Always help with trials if I can. Sometimes because of other meds I cannot take part. Or because of one of the other illness that I have. Don't always know what could be available.
Anything that may help I will do if I am able.
I would love to take part in trials in auto immune vasculitis and relapsing polychondritis and any other auto immune conditions
I found criteria for trials were restrictive so although I wanted to be in one study I didn't qualify.I did take part in another about treatments for fatigue in pbc, a liver condition and I found the process very good.Generally I find it quite hard to find out about trials my consultant doesn't mention them I have to research for them myself and it can be hard to find out about them and their recruitment criteria.
John and I wanted to take part in research a few years ago at Birmingham hospital , me as a Healthy control and John as the vasculitis patient. I was accepted but John was refused as his vasculitis was thought not to be stable at the time and he was also Suffering from the after affects of a cold. He was very disappointed, but came with me when I took part, and was very enthusiastic, not sure I was quite as enthusiastic , it was quite a heavy day.. but it was certainly worth taking part. Birmingham are doing some more research at the moment if you look at this page it s called the FAV-V Trial at the bottom, click on the link for more details. vasculitis.org.uk/research/...
I was asked (at Addenbrooke's) before I even had the full diagnosis. Still participating.
This is not usual , but Addenbrookes is a multidisciplinary centre for treating and managing Lupus and Vasculitis so many clinical trials take place here. Hope all is going well?
It is the TRIAD Study, which simply involves me giving a bit of extra blood from time to time at the same time as clinic visits. I had three massive infusions of steroids followed by 6 infusions of chlorophosphamide and now two of Rituximab. Progress has not been quite as good as hoped so I'm having a PET-CT scan tomorrow to check that some other infection is not masking the Vasculitis indicators. (That's as I understand it anyway!) Otherwise bearing up - the foot drop prevents normal driving so I've splashed out on an automatic with hand control.
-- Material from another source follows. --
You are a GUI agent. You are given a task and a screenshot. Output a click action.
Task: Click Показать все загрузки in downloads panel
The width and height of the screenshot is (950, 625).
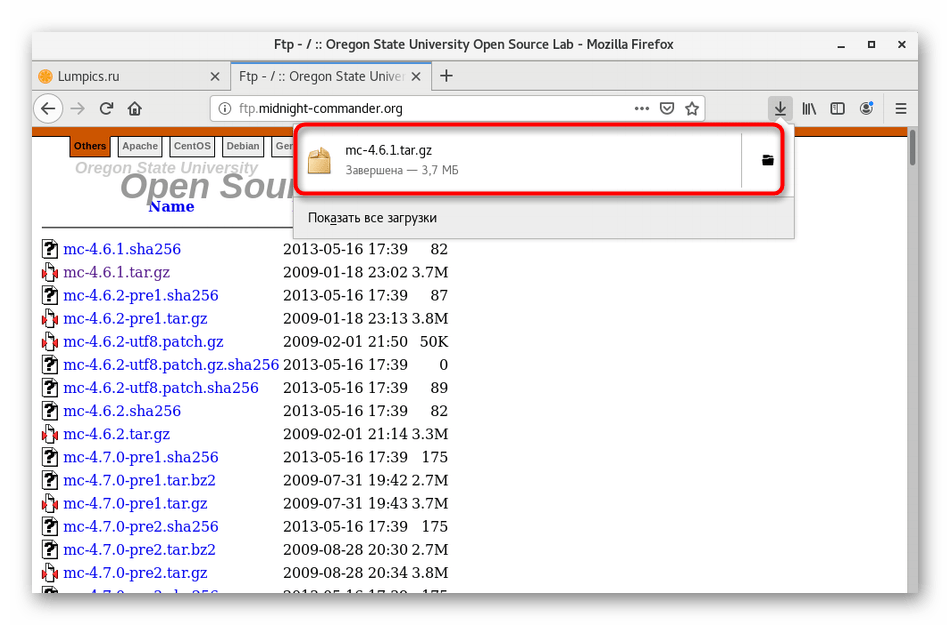click(x=372, y=217)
Consultant changed his mind and said I wasn't needed
I have informed my Consultant that I am willing to take part in any Trials or Research regarding Granulomatosis with Polyangiitis ( formaly known as Wegeners Granulomatosis ) so he is aware of this. He stated he would contact me if he became aware of any that I would be suitable for.
I would like nothing more than to be part of something that helped understand this condition more.
Is your hospital/consultant signed up for the UKIVAS register ? vasculitis.org.uk/professio...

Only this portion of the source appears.